INPUT DATA —
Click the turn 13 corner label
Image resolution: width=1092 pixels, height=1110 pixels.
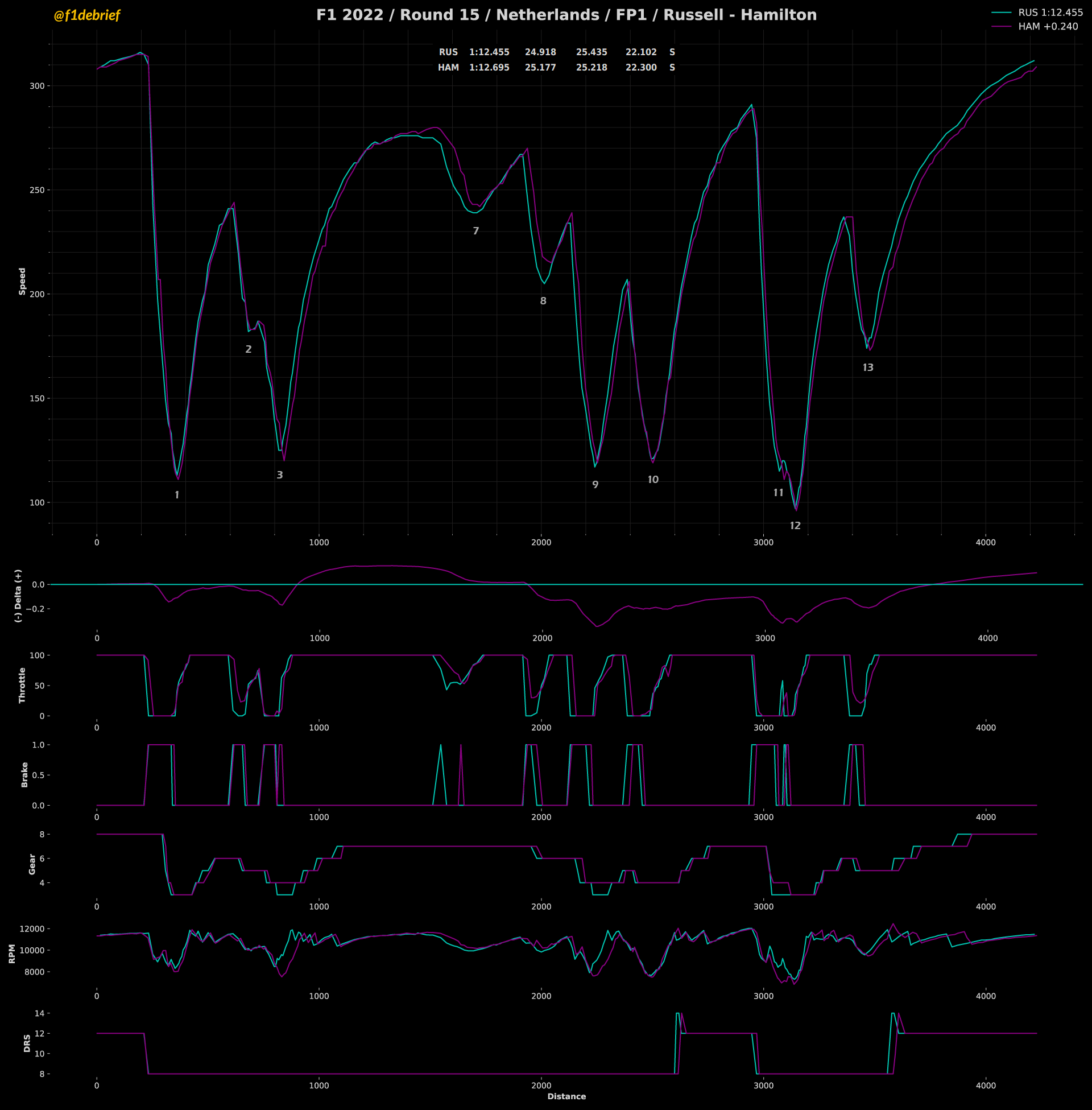point(868,368)
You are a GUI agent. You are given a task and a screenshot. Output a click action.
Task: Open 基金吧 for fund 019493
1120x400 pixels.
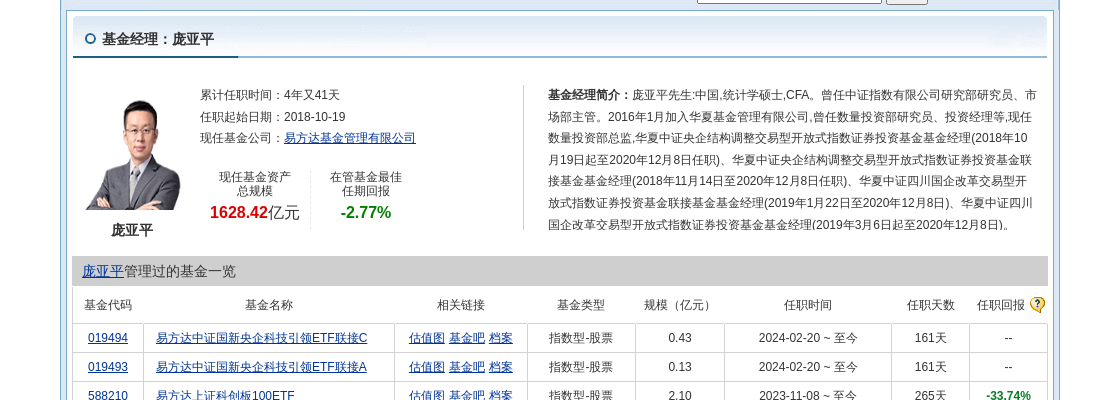click(x=466, y=367)
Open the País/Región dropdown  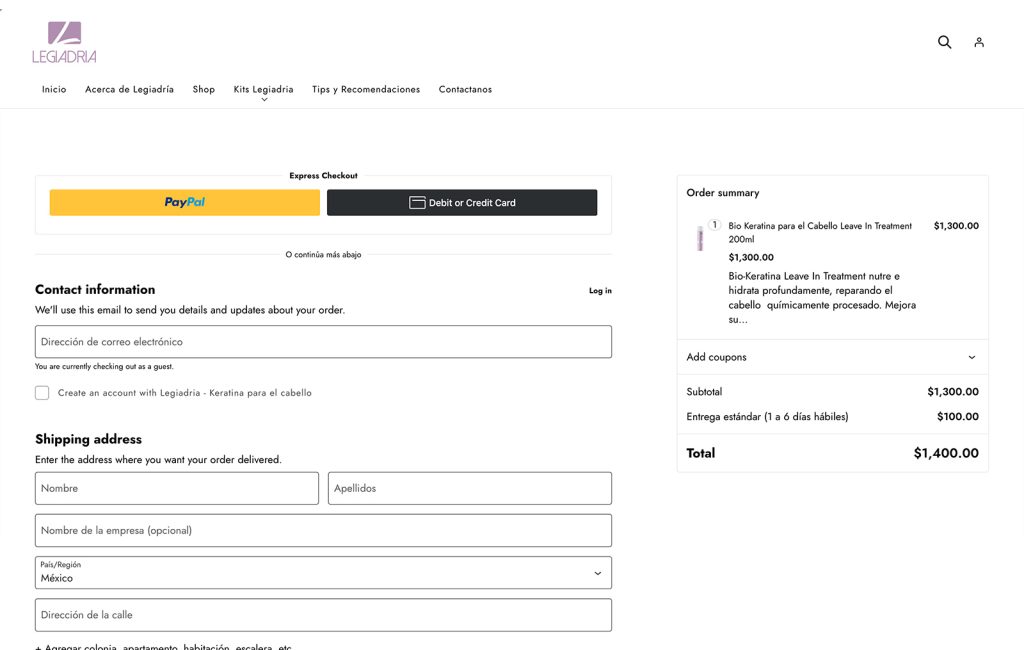tap(323, 573)
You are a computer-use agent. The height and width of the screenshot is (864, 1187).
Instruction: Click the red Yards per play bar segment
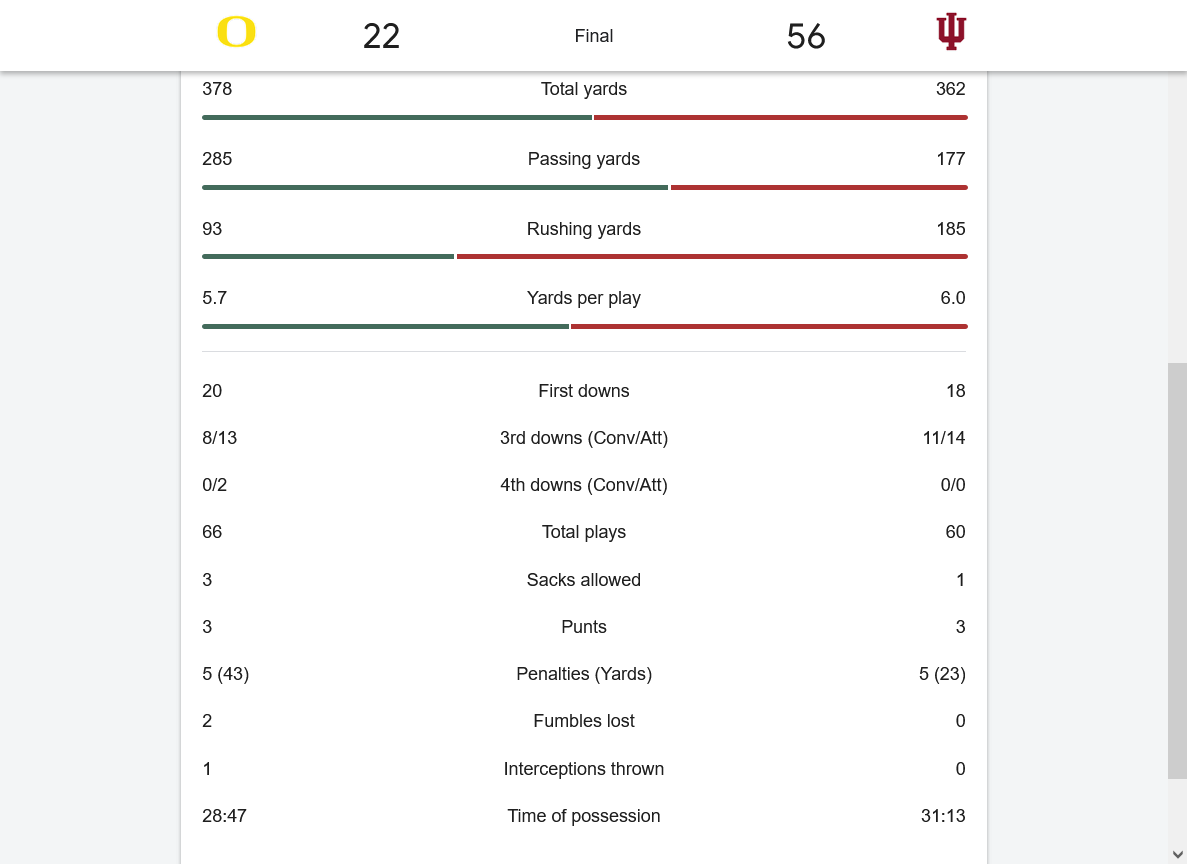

REQUIREMENTS —
Display each line of the data above that contains the string "height".

OUTPUT BELOW —
Image resolution: width=1092 pixels, height=1110 pixels.
You are a computer-use agent. The height and width of the screenshot is (864, 1187).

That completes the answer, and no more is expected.